*Provided data*.
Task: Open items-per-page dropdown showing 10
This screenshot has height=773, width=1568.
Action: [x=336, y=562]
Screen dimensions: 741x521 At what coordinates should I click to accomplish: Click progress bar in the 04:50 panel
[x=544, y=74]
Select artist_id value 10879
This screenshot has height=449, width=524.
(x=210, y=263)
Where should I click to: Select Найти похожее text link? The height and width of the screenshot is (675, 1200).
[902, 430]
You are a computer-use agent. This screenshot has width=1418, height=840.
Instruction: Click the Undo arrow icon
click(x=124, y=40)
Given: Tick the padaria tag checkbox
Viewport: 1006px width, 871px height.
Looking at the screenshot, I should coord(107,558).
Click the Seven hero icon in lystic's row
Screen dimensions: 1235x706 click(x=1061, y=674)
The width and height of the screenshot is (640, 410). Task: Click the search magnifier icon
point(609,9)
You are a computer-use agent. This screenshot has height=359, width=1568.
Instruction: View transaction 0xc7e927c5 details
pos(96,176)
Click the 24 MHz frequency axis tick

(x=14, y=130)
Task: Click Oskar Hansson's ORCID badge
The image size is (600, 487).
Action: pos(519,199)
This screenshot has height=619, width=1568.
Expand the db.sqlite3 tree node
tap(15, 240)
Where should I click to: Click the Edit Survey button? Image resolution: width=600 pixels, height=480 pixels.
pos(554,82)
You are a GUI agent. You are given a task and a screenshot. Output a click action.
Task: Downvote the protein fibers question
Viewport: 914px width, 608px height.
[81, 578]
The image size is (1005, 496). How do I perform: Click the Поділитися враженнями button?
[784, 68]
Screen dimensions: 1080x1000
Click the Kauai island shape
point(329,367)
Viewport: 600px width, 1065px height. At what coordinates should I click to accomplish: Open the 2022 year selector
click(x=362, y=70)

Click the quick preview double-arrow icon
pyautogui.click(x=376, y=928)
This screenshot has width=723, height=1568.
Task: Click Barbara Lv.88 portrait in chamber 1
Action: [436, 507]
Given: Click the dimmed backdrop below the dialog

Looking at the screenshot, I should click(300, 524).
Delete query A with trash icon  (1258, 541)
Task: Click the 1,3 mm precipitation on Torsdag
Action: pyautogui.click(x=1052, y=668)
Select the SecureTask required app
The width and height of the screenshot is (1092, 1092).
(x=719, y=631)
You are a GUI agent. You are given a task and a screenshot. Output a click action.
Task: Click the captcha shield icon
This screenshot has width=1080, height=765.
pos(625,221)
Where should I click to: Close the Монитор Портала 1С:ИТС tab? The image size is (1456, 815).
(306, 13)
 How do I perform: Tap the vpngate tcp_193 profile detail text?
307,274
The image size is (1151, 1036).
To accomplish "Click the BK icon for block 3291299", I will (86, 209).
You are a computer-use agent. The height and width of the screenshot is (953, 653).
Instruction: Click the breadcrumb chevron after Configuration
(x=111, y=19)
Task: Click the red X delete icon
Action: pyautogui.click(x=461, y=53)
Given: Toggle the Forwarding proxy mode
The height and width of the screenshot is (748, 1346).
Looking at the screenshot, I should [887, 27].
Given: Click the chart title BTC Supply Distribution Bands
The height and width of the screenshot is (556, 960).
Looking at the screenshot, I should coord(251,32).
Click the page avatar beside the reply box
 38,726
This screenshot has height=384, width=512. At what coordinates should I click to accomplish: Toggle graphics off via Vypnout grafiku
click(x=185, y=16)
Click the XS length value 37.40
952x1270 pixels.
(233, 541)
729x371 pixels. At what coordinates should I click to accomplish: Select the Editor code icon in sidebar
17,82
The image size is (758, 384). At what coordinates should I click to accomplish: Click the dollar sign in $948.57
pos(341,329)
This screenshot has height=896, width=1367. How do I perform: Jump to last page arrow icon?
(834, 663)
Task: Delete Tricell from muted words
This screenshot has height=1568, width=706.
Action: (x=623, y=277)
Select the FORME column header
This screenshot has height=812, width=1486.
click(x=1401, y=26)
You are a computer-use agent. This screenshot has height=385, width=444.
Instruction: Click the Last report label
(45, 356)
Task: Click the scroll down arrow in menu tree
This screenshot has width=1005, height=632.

*Exercise*. In the entries above, which lines hold the word "computer"? Copy them out.

*Answer*.
You are a computer-use agent. This screenshot has width=1418, height=840.
You are a computer-use agent. This screenshot has height=359, width=1568.
You are a computer-use agent. The height and width of the screenshot is (953, 653).
You are a computer-use agent. This screenshot has height=385, width=444.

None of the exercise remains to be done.